Abstract
This paper presents language models based on Long Short-Term Memory (LSTM) neural networks for very large vocabulary continuous Russian speech recognition. We created neural networks with various numbers of units in hidden and projection layers using different optimization methods. Obtained LSTM-based language models were used for N-best list rescoring. As well we tested a linear interpolation of LSTM language model with the baseline 3-gram language model and achieved 22% relative reduction of the word error rate with respect to the baseline 3-gram model.
Access provided by Autonomous University of Puebla. Download conference paper PDF
Similar content being viewed by others
Keywords
1 Introduction
A language model (LM) is one of the main parts of a speech recognition system. Nowadays, neural networks (NNs) are widely used for language modeling. As it was shown in many papers, NN-based LMs outperform standard n-gram models [1, 2]. For language modeling, the usage of recurrent NNs (RNNs) is preferable because this type of NN can store the whole context preceding the given word in contrast to feedforward NNs which store a context of restricted length.
A long short-term memory (LSTM) network is RNN, which contains special units called memory blocks. Each memory block is composed of a memory cell, which stores the temporal state of the network, and multiplicative units named gates (an input gate, an output gate, and a forget gate) controlling the information flow [3].
In our research we used a LSTM-based LM for N-best list rescoring for automatic speech recognition (ASR) system. The paper is organized as follows: in Sect. 2 we give a survey of application of LSTMs for language modeling, in Sect. 3 we give a description of our LSTM-based LMs, experimental results of N-best list rescoring using LSTM-based LMs are presented in Sect. 4.
2 Related Works
LSTMs are widely used in speech recognition systems at N-best or lattice rescoring stage. In [4] comparison of LMs based on n-grams, feedforward, recurrent, and LSTM NNs in terms of perplexity and word error rate (WER) is presented. LMs were created for English and French. In the paper, it was shown that application of LSTM-based LMs for lattice rescoring outperforms other type of LMs. In addition, experimental analysis of relationship between perplexity of NN-based LMs and WER was performed. It showed that WER decreases with decreasing perplexity that is analogous to correlation between perplexity and WER for n-gram LMs.
In [5] LSTM-based LM was used for lattice rescoring for a YouTube speech recognition task.

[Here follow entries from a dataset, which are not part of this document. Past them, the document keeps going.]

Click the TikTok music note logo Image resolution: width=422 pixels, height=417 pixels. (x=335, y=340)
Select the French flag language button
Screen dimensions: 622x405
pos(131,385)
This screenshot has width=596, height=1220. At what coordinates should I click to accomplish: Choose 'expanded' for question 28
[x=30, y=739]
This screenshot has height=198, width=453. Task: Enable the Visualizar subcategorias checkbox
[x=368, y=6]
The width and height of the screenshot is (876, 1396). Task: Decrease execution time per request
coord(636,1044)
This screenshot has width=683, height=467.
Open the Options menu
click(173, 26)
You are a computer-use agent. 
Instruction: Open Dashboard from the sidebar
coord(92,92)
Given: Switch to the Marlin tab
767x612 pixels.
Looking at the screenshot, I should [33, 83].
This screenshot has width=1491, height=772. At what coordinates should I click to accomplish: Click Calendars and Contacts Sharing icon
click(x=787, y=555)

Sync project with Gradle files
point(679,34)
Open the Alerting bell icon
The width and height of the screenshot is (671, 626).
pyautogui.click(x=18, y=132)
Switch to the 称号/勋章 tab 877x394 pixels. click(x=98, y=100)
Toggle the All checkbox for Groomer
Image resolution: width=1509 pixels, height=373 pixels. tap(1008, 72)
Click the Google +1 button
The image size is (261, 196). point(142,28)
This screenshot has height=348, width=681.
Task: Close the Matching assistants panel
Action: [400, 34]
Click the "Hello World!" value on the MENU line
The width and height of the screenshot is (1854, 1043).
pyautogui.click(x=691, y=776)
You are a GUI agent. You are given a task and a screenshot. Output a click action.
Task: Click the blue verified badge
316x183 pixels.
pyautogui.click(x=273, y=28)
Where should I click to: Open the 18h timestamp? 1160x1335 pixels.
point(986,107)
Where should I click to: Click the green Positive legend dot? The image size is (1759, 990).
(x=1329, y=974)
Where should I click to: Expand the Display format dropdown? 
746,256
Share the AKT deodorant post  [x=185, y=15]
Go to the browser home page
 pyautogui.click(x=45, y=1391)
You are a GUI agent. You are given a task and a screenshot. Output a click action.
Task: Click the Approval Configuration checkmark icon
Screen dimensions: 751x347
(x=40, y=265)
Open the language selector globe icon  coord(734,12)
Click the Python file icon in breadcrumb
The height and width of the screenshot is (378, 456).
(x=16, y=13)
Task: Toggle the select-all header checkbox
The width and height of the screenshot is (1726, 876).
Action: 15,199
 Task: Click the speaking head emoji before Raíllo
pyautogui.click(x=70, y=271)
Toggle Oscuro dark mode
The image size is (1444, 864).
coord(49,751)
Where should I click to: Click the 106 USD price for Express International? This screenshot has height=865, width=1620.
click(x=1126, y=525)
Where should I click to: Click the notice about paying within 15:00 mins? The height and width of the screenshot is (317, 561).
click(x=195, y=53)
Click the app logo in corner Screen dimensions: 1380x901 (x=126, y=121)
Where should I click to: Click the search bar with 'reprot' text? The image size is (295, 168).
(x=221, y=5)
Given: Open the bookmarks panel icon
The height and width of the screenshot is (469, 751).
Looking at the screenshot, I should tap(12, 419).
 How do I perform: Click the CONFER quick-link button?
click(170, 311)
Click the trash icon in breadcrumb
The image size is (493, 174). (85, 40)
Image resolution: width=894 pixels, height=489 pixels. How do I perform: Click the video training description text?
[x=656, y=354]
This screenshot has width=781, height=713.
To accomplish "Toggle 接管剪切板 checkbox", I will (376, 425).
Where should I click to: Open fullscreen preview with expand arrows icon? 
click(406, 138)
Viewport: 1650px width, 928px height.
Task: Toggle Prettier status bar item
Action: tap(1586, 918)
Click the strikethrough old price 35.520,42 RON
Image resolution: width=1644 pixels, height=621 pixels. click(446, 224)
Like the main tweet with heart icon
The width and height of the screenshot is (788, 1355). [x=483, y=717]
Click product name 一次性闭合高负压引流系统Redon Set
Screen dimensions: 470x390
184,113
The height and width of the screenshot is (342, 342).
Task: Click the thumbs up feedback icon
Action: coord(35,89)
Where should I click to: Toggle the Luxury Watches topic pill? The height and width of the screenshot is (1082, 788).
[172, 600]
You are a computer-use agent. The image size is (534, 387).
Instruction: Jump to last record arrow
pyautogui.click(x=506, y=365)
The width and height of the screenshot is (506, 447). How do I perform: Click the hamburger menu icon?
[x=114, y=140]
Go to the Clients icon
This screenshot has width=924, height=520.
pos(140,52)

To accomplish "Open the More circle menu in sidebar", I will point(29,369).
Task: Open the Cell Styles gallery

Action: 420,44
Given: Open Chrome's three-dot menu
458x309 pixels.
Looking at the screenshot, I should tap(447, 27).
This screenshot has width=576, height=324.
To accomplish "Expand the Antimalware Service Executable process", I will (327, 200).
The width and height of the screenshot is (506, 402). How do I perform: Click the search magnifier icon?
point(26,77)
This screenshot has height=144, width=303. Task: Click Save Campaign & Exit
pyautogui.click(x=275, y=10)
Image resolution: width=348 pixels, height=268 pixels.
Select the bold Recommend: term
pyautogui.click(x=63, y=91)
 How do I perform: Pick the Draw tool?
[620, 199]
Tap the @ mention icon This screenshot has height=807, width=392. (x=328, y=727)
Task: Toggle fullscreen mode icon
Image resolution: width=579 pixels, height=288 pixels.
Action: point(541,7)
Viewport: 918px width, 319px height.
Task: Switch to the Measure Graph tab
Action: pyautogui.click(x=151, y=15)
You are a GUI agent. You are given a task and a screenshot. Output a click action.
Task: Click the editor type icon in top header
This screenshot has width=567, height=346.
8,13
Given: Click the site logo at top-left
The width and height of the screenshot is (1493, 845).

The proposed model decreased WER by 8% as compared with the result obtained with the n-gram model.
Automatic speech recognition for conversational Finnish and Estonian speech with LSTM LM is described in [6]. The authors tried subword-based and fullword-based language modeling and investigated the usage of classes for language modeling. LSTM LM was used for lattice rescoring. On both languages, the best results were obtained from class-based subword models.
Czech language modeling using LSTM is represented in [7]. As the baseline, 5-gram Knesser-Ney statistical model with 120 K vocabulary was used. The LSTM LMs were trained with limited vocabulary consisted of 10 K most frequent words. LSTM LM interpolated with the baseline model was used for rescoring of 1000-best list. Experiments were performed on the corpus of Czech spontaneous speech which was recorded from phone calls. Application of LSTM LM allowed increasing speech recognition accuracy by 3.7% in relative comparing to the result obtained with the baseline model.
A comparison of LMs based on LSTM and gated recurrent units (GRU) is presented in [8]. In experiments of lattice rescoring for English speech recognition task, LSTM-based LM outperformed GRU-based LM in terms of both perplexity and WER. Also experiments with Highway network based on GRU were performed that showed WER improvement, but similar investigation on the base of LSTM was not conducted.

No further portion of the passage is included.